#### DIRECTIONS FOR THIS TASK
Could you write the entries out again, exactly as they are?

#### DATA PROVIDED
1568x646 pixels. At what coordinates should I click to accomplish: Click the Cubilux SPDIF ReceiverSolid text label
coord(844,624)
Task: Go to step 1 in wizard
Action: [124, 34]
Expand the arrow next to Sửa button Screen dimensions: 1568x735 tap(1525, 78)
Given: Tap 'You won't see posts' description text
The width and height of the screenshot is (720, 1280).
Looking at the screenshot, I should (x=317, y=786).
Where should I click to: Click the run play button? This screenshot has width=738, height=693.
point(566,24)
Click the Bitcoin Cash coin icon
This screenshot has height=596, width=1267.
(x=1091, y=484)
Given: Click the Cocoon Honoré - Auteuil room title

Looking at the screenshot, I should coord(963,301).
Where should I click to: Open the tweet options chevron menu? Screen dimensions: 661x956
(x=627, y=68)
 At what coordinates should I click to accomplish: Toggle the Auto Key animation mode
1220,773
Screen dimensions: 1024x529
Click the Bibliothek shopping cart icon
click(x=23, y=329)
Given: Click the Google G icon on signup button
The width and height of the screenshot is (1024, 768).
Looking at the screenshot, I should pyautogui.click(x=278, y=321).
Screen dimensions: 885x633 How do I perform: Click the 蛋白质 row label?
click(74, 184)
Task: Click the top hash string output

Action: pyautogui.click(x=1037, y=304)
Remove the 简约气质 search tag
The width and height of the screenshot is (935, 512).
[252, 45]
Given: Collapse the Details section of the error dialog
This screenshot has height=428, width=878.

#### RESULT FOR THIS EXERCISE
1568x646 pixels. At what coordinates should I click to accomplish: Click the Cubilux SPDIF ReceiverSolid text label
coord(844,624)
Task: Go to step 1 in wizard
Action: [124, 34]
Expand the arrow next to Sửa button Screen dimensions: 1568x735 tap(1525, 78)
Given: Tap 'You won't see posts' description text
The width and height of the screenshot is (720, 1280).
Looking at the screenshot, I should (x=317, y=786).
Where should I click to: Click the run play button? This screenshot has width=738, height=693.
point(566,24)
Click the Bitcoin Cash coin icon
This screenshot has height=596, width=1267.
(x=1091, y=484)
Given: Click the Cocoon Honoré - Auteuil room title

Looking at the screenshot, I should coord(963,301).
Where should I click to: Open the tweet options chevron menu? Screen dimensions: 661x956
(x=627, y=68)
 At what coordinates should I click to accomplish: Toggle the Auto Key animation mode
1220,773
Screen dimensions: 1024x529
Click the Bibliothek shopping cart icon
click(x=23, y=329)
Given: Click the Google G icon on signup button
The width and height of the screenshot is (1024, 768).
Looking at the screenshot, I should pyautogui.click(x=278, y=321).
Screen dimensions: 885x633 How do I perform: Click the 蛋白质 row label?
click(74, 184)
Task: Click the top hash string output

Action: pyautogui.click(x=1037, y=304)
Remove the 简约气质 search tag
The width and height of the screenshot is (935, 512).
[252, 45]
Given: Collapse the Details section of the error dialog
This screenshot has height=428, width=878.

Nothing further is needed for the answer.